THE REQUEST.
Copy the records from the line with "Screen dimensions: 954x543" up to and including the line with "point(101,86)", swapping "income trend" out for "sales trend" and leaving everything else unchanged.

DATA.
* * * *
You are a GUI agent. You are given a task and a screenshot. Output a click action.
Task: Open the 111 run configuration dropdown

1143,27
* * * *
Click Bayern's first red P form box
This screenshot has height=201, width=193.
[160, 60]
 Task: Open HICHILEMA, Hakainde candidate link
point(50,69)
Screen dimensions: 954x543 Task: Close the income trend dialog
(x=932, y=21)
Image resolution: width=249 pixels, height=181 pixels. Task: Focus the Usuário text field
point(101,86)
* * * *
RIGHT ANSWER.
Screen dimensions: 954x543 Task: Close the sales trend dialog
(x=932, y=21)
Image resolution: width=249 pixels, height=181 pixels. Task: Focus the Usuário text field
point(101,86)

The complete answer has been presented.